Leveraging the power of data-driven machine learning techniques to address significant biomedical classification problems

[Release time]:2021-05-20  [Hits]:2252

Speaker:Jiangning Song, Monash University, Australia

Date:May 21, 2021, 10:00-11:00

Tencent Conference:account 116 499 643; password 0521

 

Abstract: 

Recent advances in high-throughput sequencing have significantly contributed to an ever-increasing gap between the number of gene products (‘proteins’) whose function is well characterized and those for which there is no functional annotation at all. Experimental techniques to determine the protein function are often expensive and time-consuming. Improving our ability to predict the functional phenotype from genotype is fundamental for understanding the underlying mechanisms of many genetic diseases. Machine-learning (ML) techniques based on statistical learning have recently emerged as efficient solutions to challenging problems of sequence classification, functional annotation or other biomedical classification tasks that were previously regarded difficult to address.
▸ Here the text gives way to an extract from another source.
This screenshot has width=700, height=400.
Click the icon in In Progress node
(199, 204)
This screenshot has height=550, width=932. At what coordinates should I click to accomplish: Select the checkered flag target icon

In this talk, by combining our recent research works, I will present some important developments in computational algorithms and resources to functionally interpret massive heterogeneous biomedical datasets. In particular, I will highlight three representative research projects to illustrate how biomedical discovery can be alternatively catalysed by data-driven techniques. I will also discuss how ML methods can extract the predictive power from a variety of features that are derived from different aspects of the data and useful strategies that help to contribute to the performance of ML approaches.

 

About Speaker:

Dr Song is an Associate Professor and group leader in the Monash Biomedicine Discovery Institute and Monash Data Futures Institute, Monash University, Australia. Trained as a bioinformatician and data-savvy scientist, he has a strong specialty in Artificial Intelligence, Bioinformatics, Comparative Genomics, Cancer Genomics, Computational Biomedicine, Data Mining, Infection and Immunity, Machine Learning, Proteomics, and 'Biomedical Big Data', which are sought-after expertise and skill sets in the data-driven biomedical sciences. He is a member of the Monash Centre for Data Science and also Associate Investigator of the ARC Centre of Excellence in Advanced Molecular Imaging at Monash University. He is an Associate Editor of BMC Bioinformatics, Frontiers in Bioinformatics, Genomics, Proteomics and Bioinformatics, an Editorial board member of BMC Genomic Data, Biomolecules and an Advisory Board member of Current Protein & Peptide Science. He is the founding member of Monash University's Centre to Impact AMR and is responsible for developing the Centre’s AMR Big Data and AI-Driven research capacity. His data-driven bioinformatics research has been well funded by the US NIH and Australian MRFF, NHMRC, ARC and Monash Major Inter-Disciplinary research funding schemes.